(What this task involves):
Once you find the line with "You are a computer-use", output it and every line after it exactly, through the last line of the listing, but no pictures.

[Data for review Boundary: Start]

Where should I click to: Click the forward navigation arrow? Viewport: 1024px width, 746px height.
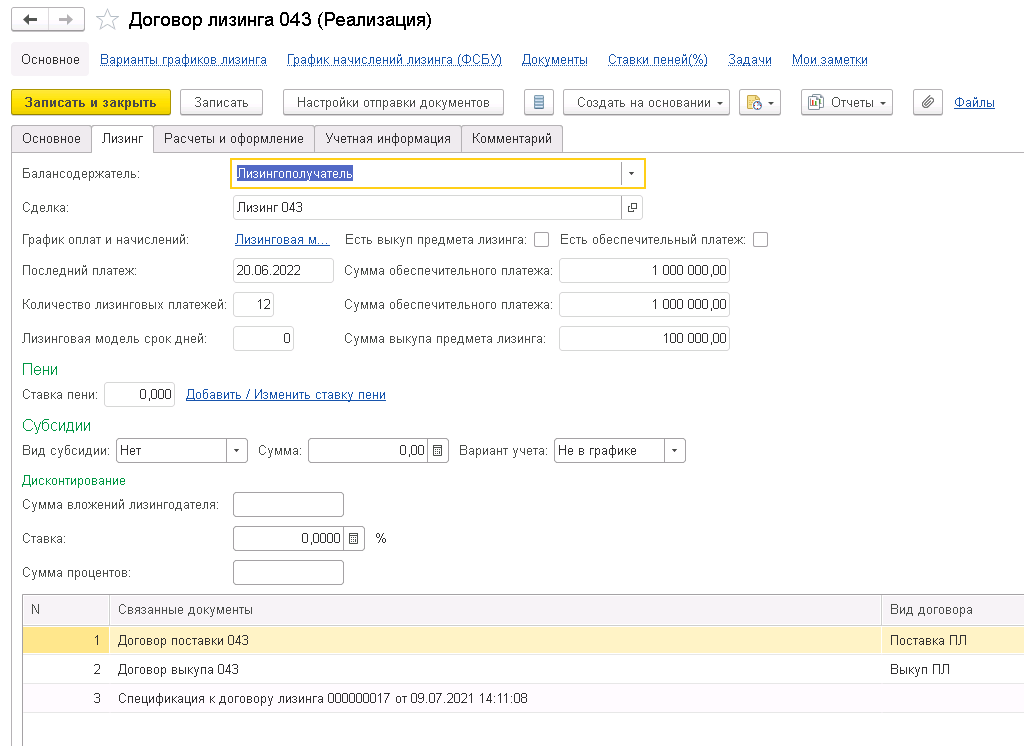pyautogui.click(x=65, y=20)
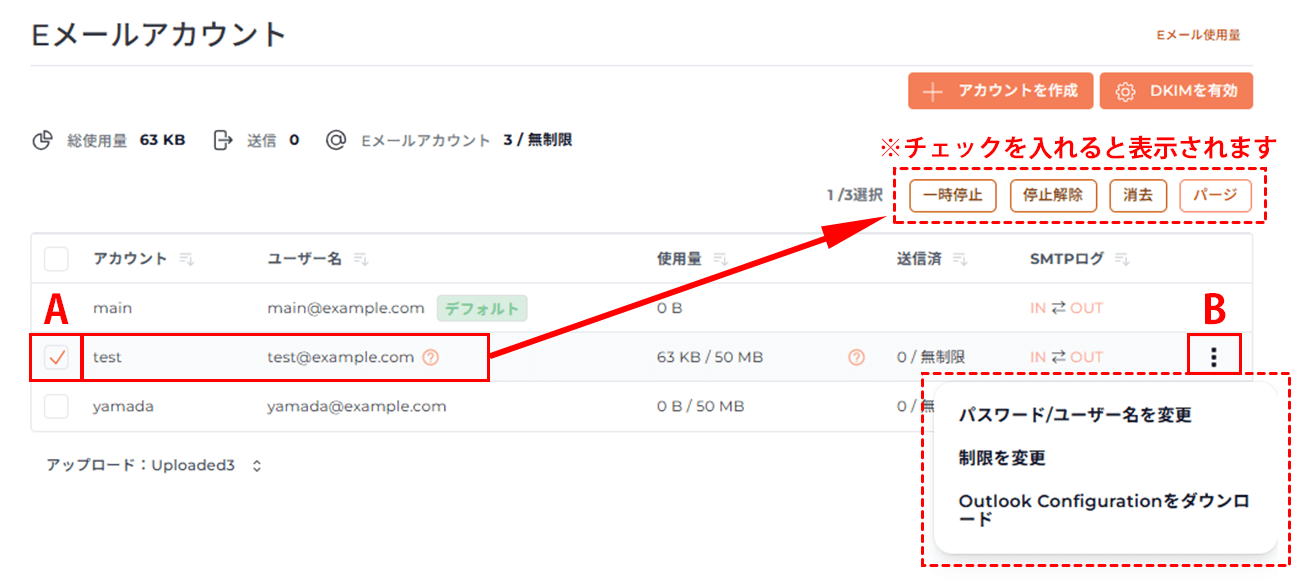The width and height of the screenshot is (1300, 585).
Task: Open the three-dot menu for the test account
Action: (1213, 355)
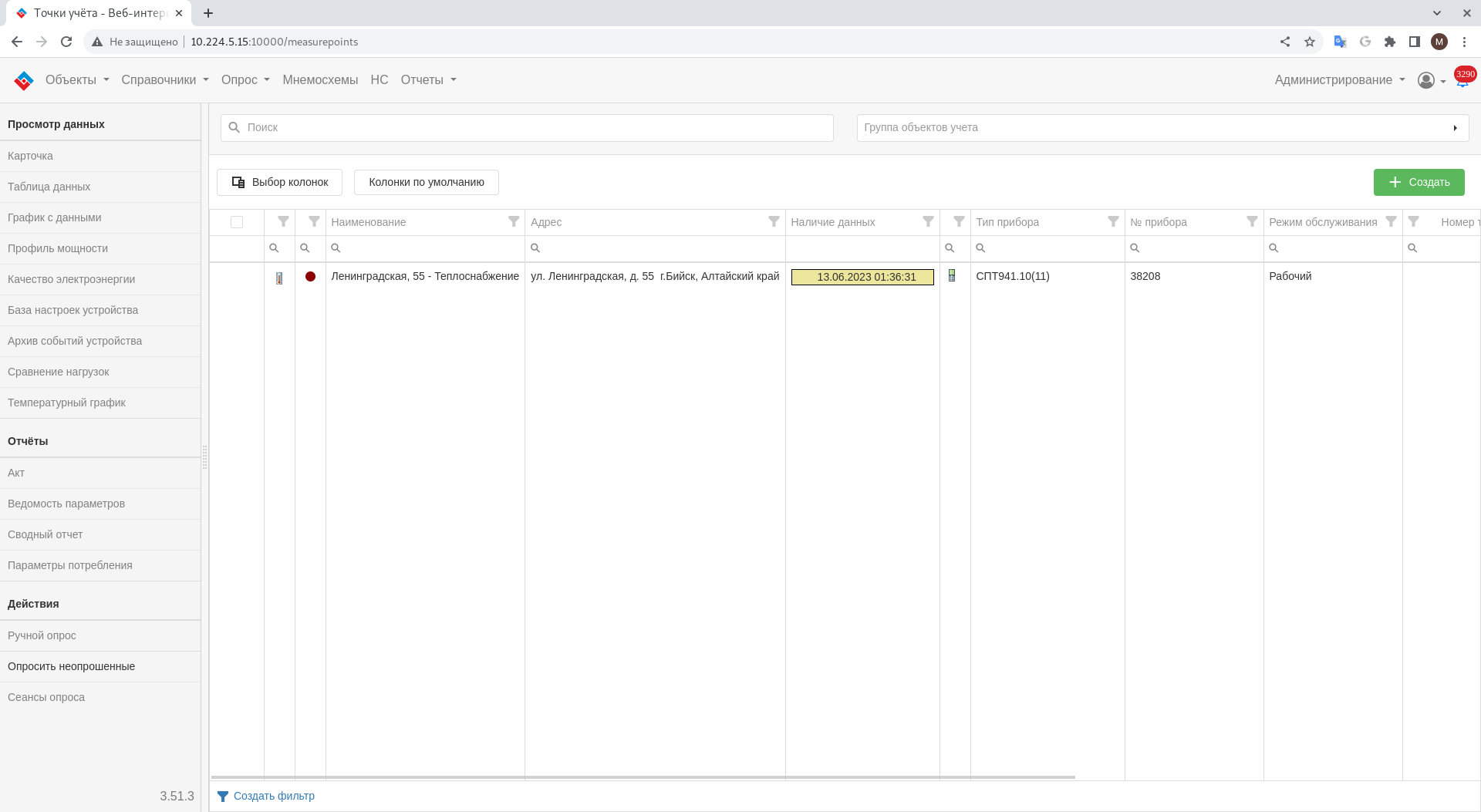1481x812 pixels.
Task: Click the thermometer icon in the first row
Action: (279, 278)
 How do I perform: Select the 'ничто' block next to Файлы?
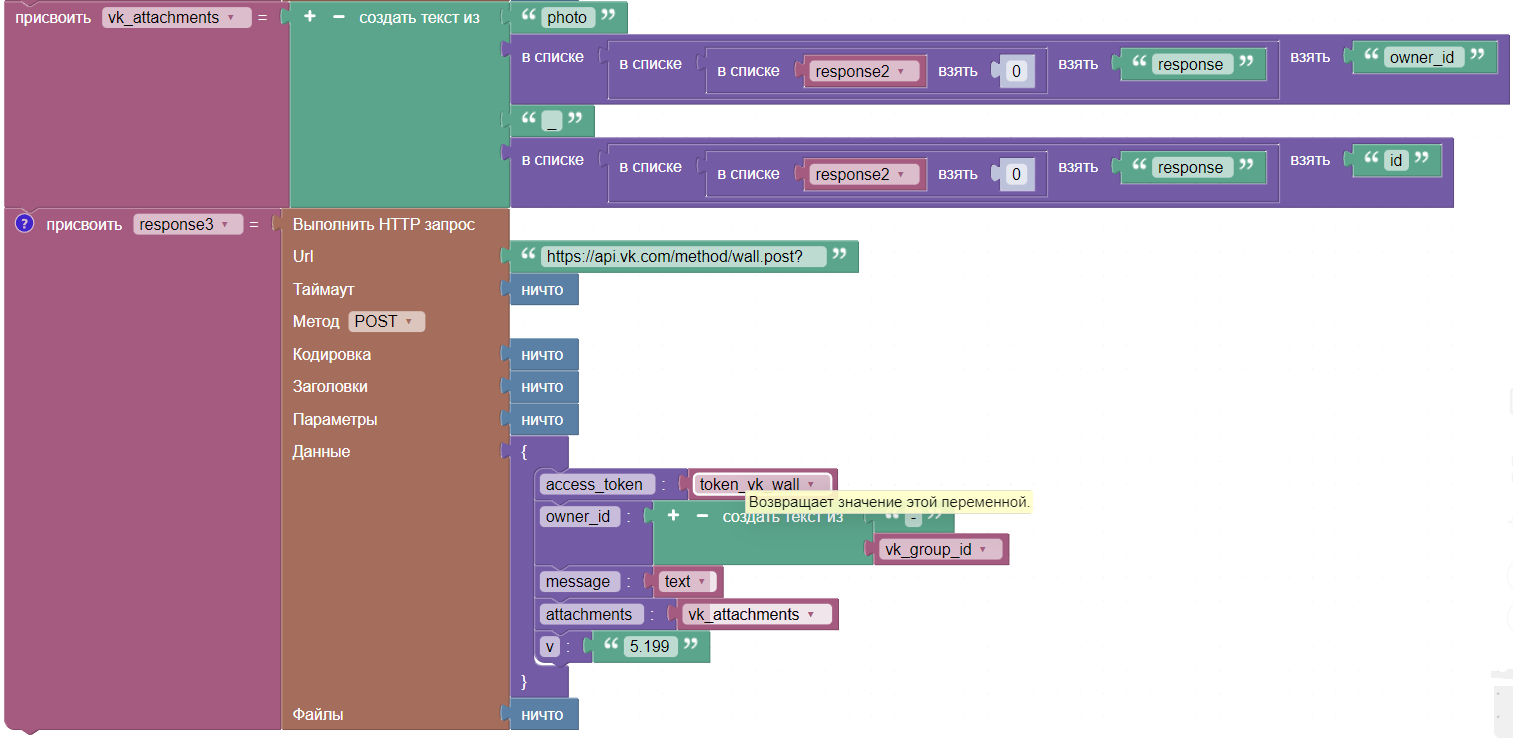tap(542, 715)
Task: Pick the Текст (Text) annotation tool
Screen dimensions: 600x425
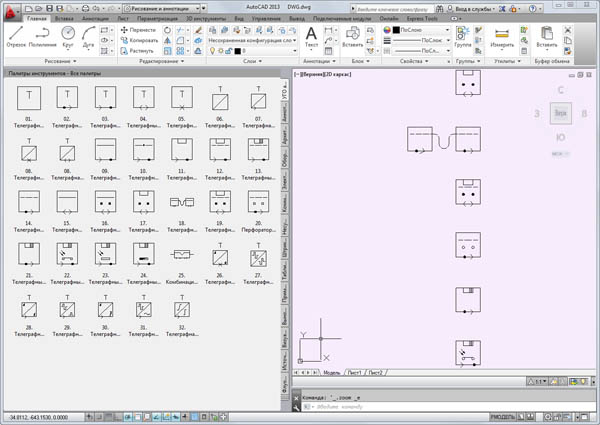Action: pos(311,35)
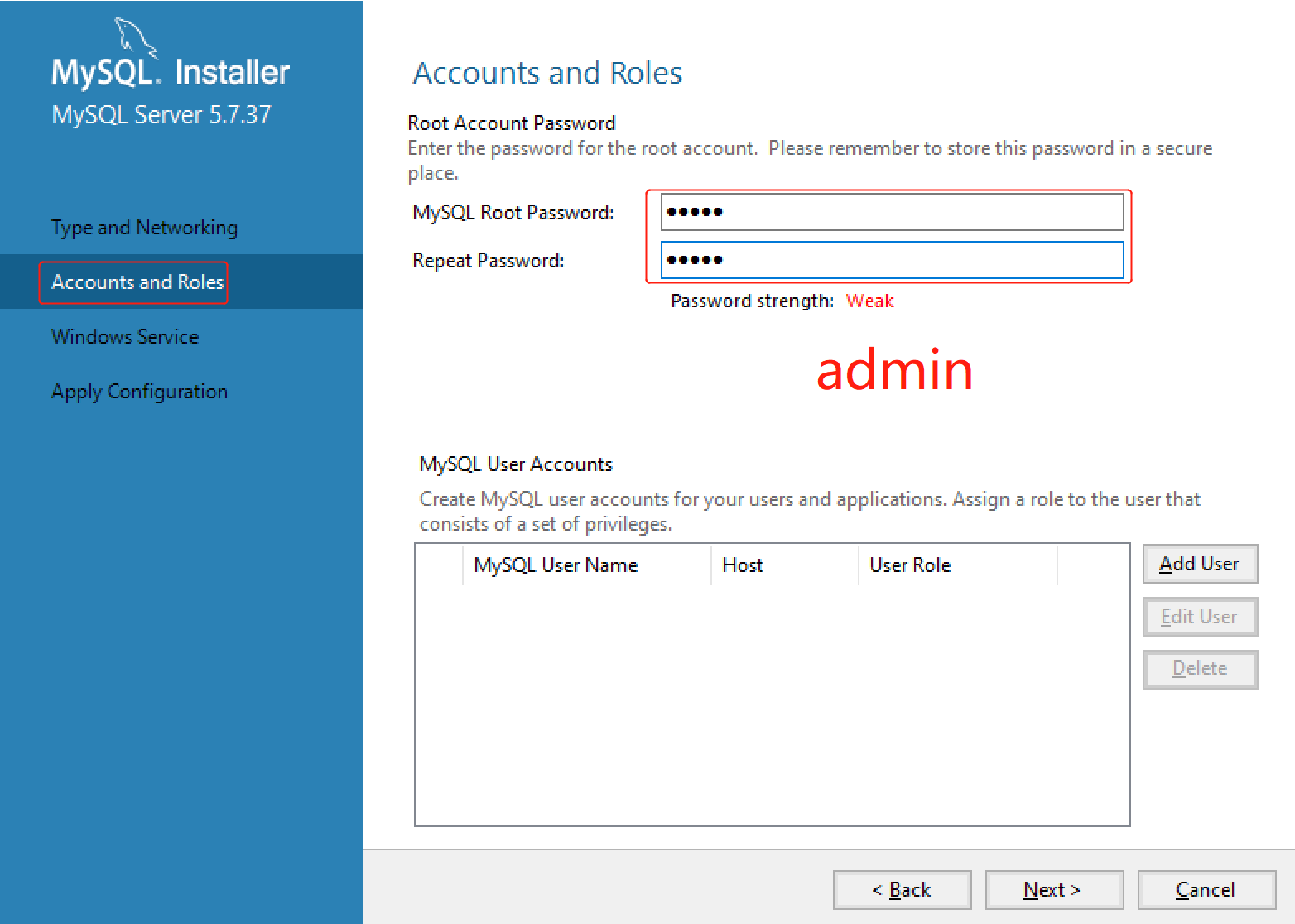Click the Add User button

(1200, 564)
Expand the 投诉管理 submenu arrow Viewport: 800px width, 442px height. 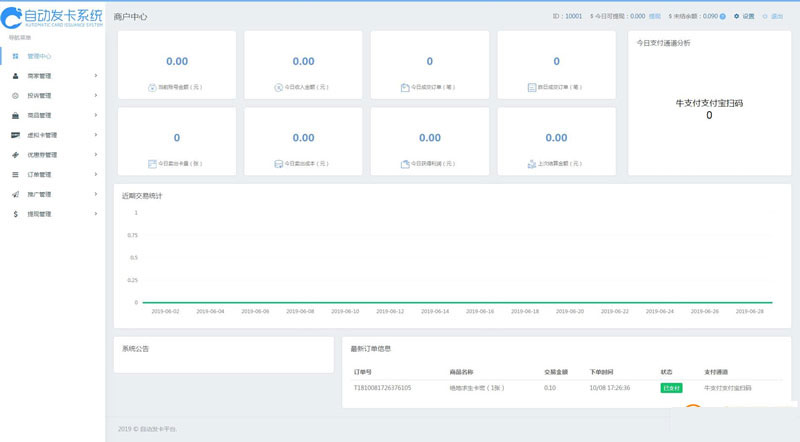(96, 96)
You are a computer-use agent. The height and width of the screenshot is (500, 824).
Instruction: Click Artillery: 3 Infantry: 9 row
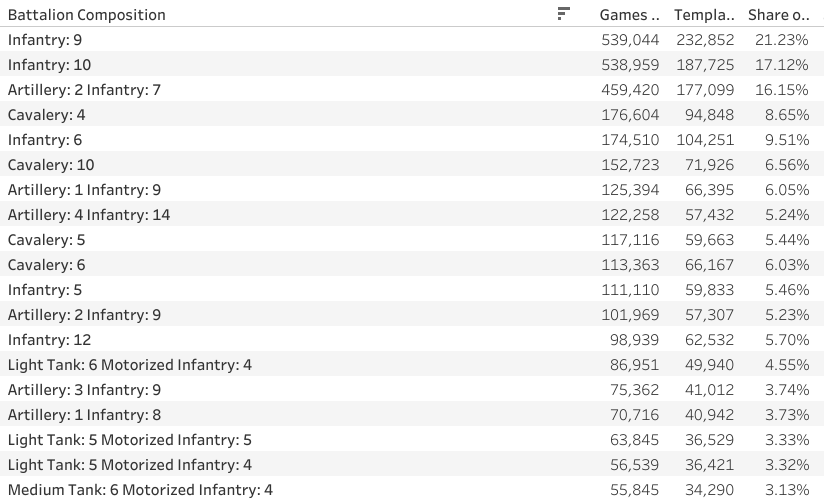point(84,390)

[Data for review Boundary: End]

(Reply):
You are a computer-use agent. The height and width of the screenshot is (500, 824).
Instruction: Click Artillery: 3 Infantry: 9 row
point(84,390)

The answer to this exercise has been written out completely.